Shadow Minister of Communications
- In office 2012–2014
- Preceded by: Natasha Michael
- Succeeded by: Gavin Davis

Personal details
- Born: Zimbabwe
- Party: Democratic Alliance

= Marian Shinn =

South African politician

Marian Shinn is a South African politician, a former Member of Parliament with the Democratic Alliance (DA), and the former Shadow Minister of Telecommunications and Postal Services.

==Early life and journalism career==
Shinn was born and educated in Zimbabwe.

She moved to South Africa in 1971 to join the Rand Daily Mail which started her journalism career. She continued at The Star in 1974 where Shinn focused on human rights and social welfare issues. She was on the team that reported from Alexandra, north of Johannesburg, during the June 1976 student uprising.

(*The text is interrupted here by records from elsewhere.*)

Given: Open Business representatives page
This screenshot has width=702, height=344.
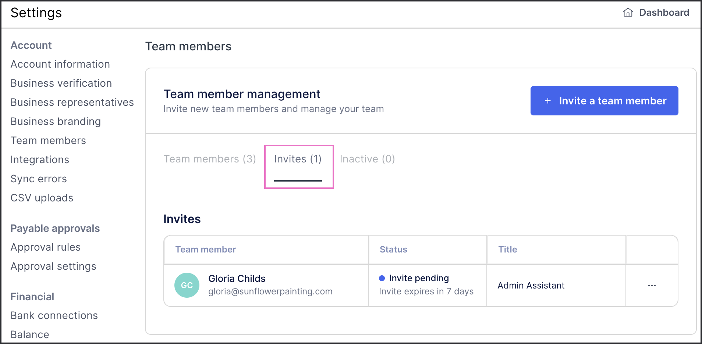Looking at the screenshot, I should pyautogui.click(x=72, y=102).
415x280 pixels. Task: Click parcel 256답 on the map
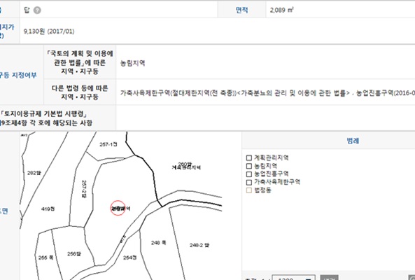(x=74, y=254)
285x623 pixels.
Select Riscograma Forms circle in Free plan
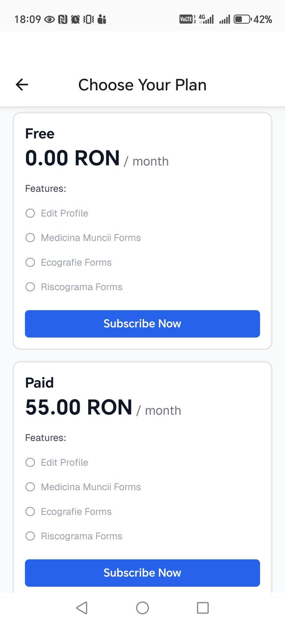[30, 287]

During her journalism career, she also worked for the Sunday Tribune, Sunday Times and Sunday Express, before venturing into information technology (IT) trade journalism.

In 1984, Shinn won the first IT Journalism of the Year award for editing South Africa's first magazine aimed at business users of IT and the following year, she started a public relations consultancy specializing in IT.

==Political career==
Marian was active in the Five Freedoms Forum which promoted dialogue between white and black South Africans, and in 1989 she was part of the forum's delegation that visited the African National Congress in Lusaka.

On moving to Cape Town in 1998, Shinn joined the Muizenberg branch of the Democratic Party and served as the branch chairperson

==Other interests and hobbies==

Shinn is also a writer; in 2002, her feature film script was selected as a finalist at the Moondance Film Festival held in Boulder, Colorado.

==Political life==
Shinn served as the DA Shadow Minister of Telecommunications and Postal Services.

Shinn retired from politics at the 2019 general election.